> _What is required_: Would you work out how many of the lines below hold "icon" and reply with nothing but the number?

> _Available data_:
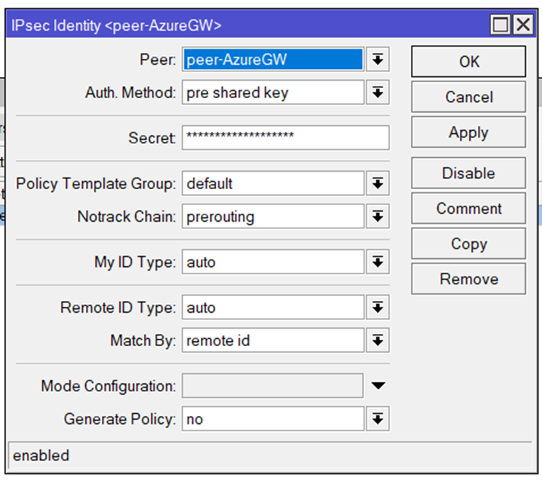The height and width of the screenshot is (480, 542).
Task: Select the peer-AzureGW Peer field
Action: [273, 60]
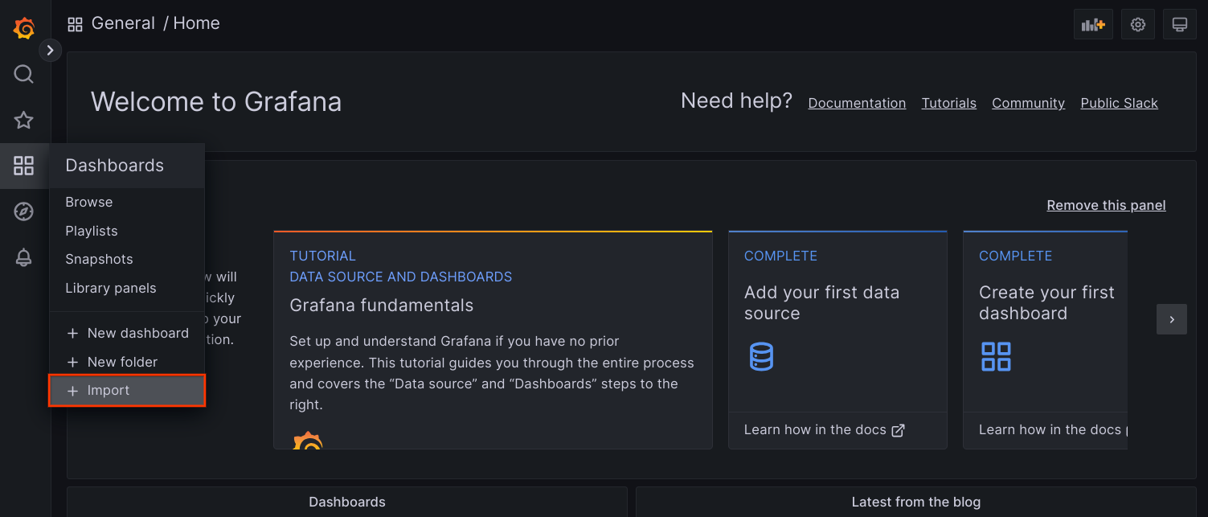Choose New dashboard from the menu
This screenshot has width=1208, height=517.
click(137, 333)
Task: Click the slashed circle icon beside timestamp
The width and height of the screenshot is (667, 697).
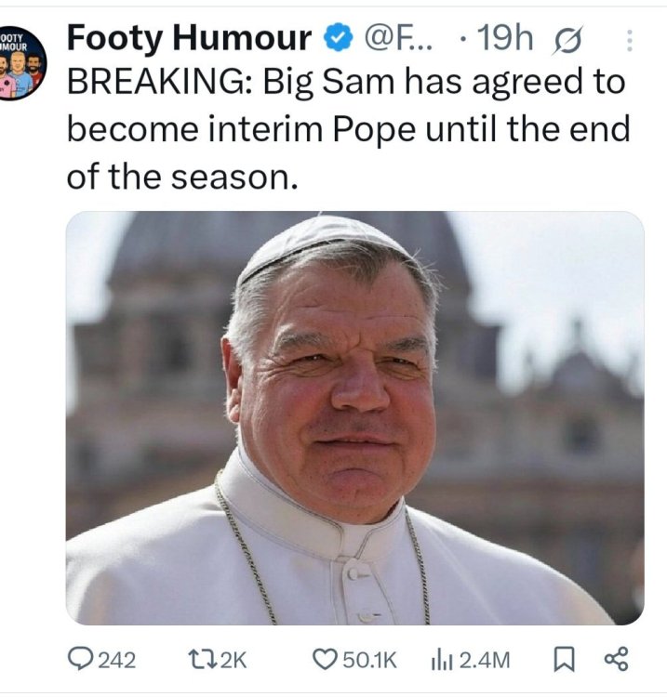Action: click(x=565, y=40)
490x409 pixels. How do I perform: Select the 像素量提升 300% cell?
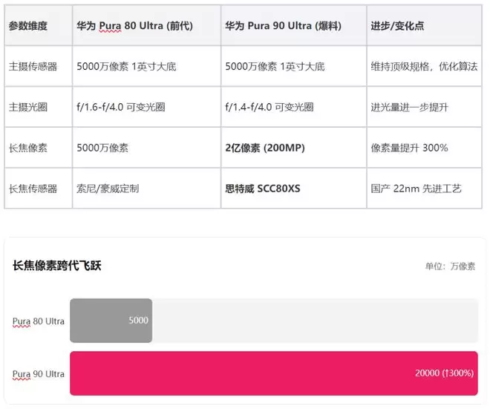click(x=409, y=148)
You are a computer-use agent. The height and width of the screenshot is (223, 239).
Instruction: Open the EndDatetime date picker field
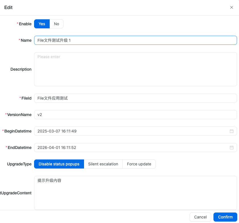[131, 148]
--
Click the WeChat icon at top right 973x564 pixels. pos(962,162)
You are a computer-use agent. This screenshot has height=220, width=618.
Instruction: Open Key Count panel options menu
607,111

> _Solution to the exercise_: 2